Directions
All of the entries below are to be retyped exactly.

BEGIN Exercise material

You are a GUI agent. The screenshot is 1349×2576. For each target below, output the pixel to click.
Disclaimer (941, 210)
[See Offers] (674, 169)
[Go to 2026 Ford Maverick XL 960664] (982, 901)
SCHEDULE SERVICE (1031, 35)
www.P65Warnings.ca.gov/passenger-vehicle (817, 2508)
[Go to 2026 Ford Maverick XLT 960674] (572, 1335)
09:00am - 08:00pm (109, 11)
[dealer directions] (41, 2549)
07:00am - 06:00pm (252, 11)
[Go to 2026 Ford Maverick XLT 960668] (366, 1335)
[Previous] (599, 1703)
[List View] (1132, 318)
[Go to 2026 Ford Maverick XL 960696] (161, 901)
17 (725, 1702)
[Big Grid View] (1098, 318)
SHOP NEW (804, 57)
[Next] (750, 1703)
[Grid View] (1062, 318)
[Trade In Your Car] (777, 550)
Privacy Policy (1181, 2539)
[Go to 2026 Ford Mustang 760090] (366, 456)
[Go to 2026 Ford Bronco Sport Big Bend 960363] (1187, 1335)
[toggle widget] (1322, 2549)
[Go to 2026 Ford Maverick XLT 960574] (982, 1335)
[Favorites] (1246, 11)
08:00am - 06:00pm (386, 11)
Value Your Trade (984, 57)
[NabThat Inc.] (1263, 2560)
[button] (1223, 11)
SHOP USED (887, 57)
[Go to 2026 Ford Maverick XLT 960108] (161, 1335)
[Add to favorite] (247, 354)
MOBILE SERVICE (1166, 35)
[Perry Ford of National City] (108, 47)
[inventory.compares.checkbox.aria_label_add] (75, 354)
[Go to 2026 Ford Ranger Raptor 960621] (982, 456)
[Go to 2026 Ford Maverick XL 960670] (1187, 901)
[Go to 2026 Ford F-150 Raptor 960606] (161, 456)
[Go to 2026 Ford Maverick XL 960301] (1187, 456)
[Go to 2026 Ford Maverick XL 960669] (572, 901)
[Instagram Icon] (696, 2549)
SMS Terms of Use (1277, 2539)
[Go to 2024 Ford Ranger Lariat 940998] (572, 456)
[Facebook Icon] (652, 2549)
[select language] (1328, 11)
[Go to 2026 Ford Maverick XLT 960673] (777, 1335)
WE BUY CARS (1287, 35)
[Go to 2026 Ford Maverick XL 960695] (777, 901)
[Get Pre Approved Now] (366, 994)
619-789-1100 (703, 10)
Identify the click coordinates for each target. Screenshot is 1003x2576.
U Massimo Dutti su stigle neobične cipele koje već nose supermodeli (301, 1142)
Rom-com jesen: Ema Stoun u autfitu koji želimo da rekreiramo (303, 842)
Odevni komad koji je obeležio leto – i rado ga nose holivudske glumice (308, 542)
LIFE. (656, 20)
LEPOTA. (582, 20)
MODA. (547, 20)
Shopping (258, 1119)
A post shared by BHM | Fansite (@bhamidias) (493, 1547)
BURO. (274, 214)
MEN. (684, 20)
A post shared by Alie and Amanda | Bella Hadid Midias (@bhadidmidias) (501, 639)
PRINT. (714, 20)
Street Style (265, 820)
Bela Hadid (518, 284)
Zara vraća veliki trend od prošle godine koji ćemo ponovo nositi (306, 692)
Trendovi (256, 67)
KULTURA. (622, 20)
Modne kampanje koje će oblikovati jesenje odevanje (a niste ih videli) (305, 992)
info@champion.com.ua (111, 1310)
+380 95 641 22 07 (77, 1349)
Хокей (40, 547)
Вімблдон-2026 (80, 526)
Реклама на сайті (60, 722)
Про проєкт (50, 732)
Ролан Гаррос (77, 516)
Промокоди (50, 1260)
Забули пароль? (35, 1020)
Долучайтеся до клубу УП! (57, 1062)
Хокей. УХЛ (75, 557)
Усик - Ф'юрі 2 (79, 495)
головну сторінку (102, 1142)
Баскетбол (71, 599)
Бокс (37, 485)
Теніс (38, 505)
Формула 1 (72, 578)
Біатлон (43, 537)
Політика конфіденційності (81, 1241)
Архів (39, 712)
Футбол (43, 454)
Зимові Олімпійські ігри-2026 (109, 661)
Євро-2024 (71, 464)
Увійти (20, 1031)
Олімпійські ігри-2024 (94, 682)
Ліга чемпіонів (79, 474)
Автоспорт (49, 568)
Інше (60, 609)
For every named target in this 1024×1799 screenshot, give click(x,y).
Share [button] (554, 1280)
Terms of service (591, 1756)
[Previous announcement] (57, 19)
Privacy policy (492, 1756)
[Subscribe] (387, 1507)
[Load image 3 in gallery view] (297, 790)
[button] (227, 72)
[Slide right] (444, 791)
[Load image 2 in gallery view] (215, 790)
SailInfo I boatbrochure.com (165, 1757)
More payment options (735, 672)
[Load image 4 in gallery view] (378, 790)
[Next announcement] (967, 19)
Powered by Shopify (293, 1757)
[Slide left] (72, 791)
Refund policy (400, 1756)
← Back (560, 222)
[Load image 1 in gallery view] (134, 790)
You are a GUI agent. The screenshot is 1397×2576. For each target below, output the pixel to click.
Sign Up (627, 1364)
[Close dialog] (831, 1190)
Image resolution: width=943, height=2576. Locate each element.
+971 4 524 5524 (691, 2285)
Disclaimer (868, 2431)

END Exercise material

Written answer
You are a GUI agent. The screenshot is 1349×2576. For each target below, output the pixel to click.
Disclaimer (941, 210)
[See Offers] (674, 169)
[Go to 2026 Ford Maverick XL 960664] (982, 901)
SCHEDULE SERVICE (1031, 35)
www.P65Warnings.ca.gov/passenger-vehicle (817, 2508)
[Go to 2026 Ford Maverick XLT 960674] (572, 1335)
09:00am - 08:00pm (109, 11)
[dealer directions] (41, 2549)
07:00am - 06:00pm (252, 11)
[Go to 2026 Ford Maverick XLT 960668] (366, 1335)
[Previous] (599, 1703)
[List View] (1132, 318)
[Go to 2026 Ford Maverick XL 960696] (161, 901)
17 (725, 1702)
[Big Grid View] (1098, 318)
SHOP NEW (804, 57)
[Next] (750, 1703)
[Grid View] (1062, 318)
[Trade In Your Car] (777, 550)
Privacy Policy (1181, 2539)
[Go to 2026 Ford Mustang 760090] (366, 456)
[Go to 2026 Ford Bronco Sport Big Bend 960363] (1187, 1335)
[toggle widget] (1322, 2549)
[Go to 2026 Ford Maverick XLT 960574] (982, 1335)
[Favorites] (1246, 11)
08:00am - 06:00pm (386, 11)
Value Your Trade (984, 57)
[NabThat Inc.] (1263, 2560)
[button] (1223, 11)
SHOP USED (887, 57)
[Go to 2026 Ford Maverick XLT 960108] (161, 1335)
[Add to favorite] (247, 354)
MOBILE SERVICE (1166, 35)
[Perry Ford of National City] (108, 47)
[inventory.compares.checkbox.aria_label_add] (75, 354)
[Go to 2026 Ford Ranger Raptor 960621] (982, 456)
[Go to 2026 Ford Maverick XL 960670] (1187, 901)
[Go to 2026 Ford F-150 Raptor 960606] (161, 456)
[Go to 2026 Ford Maverick XL 960301] (1187, 456)
[Go to 2026 Ford Maverick XL 960669] (572, 901)
[Instagram Icon] (696, 2549)
SMS Terms of Use (1277, 2539)
[Go to 2024 Ford Ranger Lariat 940998] (572, 456)
[Facebook Icon] (652, 2549)
[select language] (1328, 11)
[Go to 2026 Ford Maverick XLT 960673] (777, 1335)
WE BUY CARS (1287, 35)
[Go to 2026 Ford Maverick XL 960695] (777, 901)
[Get Pre Approved Now] (366, 994)
619-789-1100 (703, 10)
Identify the click coordinates for each target. Screenshot is 1003x2576.
U Massimo Dutti su stigle neobične cipele koje već nose supermodeli (301, 1142)
Rom-com jesen: Ema Stoun u autfitu koji želimo da rekreiramo (303, 842)
Odevni komad koji je obeležio leto – i rado ga nose holivudske glumice (308, 542)
LIFE. (656, 20)
LEPOTA. (582, 20)
MODA. (547, 20)
Shopping (258, 1119)
A post shared by BHM | Fansite (@bhamidias) (493, 1547)
BURO. (274, 214)
MEN. (684, 20)
A post shared by Alie and Amanda | Bella Hadid Midias (@bhadidmidias) (501, 639)
PRINT. (714, 20)
Street Style (265, 820)
Bela Hadid (518, 284)
Zara vraća veliki trend od prošle godine koji ćemo ponovo nositi (306, 692)
Trendovi (256, 67)
KULTURA. (622, 20)
Modne kampanje koje će oblikovati jesenje odevanje (a niste ih videli) (305, 992)
info@champion.com.ua (111, 1310)
+380 95 641 22 07 (77, 1349)
Хокей (40, 547)
Вімблдон-2026 (80, 526)
Реклама на сайті (60, 722)
Про проєкт (50, 732)
Ролан Гаррос (77, 516)
Промокоди (50, 1260)
Забули пароль? (35, 1020)
Долучайтеся до клубу УП! (57, 1062)
Хокей. УХЛ (75, 557)
Усик - Ф'юрі 2 (79, 495)
головну сторінку (102, 1142)
Баскетбол (71, 599)
Бокс (37, 485)
Теніс (38, 505)
Формула 1 (72, 578)
Біатлон (43, 537)
Політика конфіденційності (81, 1241)
Архів (39, 712)
Футбол (43, 454)
Зимові Олімпійські ігри-2026 (109, 661)
Євро-2024 (71, 464)
Увійти (20, 1031)
Олімпійські ігри-2024 (94, 682)
Ліга чемпіонів (79, 474)
Автоспорт (49, 568)
Інше (60, 609)
For every named target in this 1024×1799 screenshot, give click(x,y).
Share [button] (554, 1280)
Terms of service (591, 1756)
[Previous announcement] (57, 19)
Privacy policy (492, 1756)
[Subscribe] (387, 1507)
[Load image 3 in gallery view] (297, 790)
[button] (227, 72)
[Slide right] (444, 791)
[Load image 2 in gallery view] (215, 790)
SailInfo I boatbrochure.com (165, 1757)
More payment options (735, 672)
[Load image 4 in gallery view] (378, 790)
[Next announcement] (967, 19)
Powered by Shopify (293, 1757)
[Slide left] (72, 791)
Refund policy (400, 1756)
← Back (560, 222)
[Load image 1 in gallery view] (134, 790)
You are a GUI agent. The screenshot is 1397×2576. For each target below, output the pixel to click.
Sign Up (627, 1364)
[Close dialog] (831, 1190)
Image resolution: width=943, height=2576. Locate each element.
+971 4 524 5524 (691, 2285)
Disclaimer (868, 2431)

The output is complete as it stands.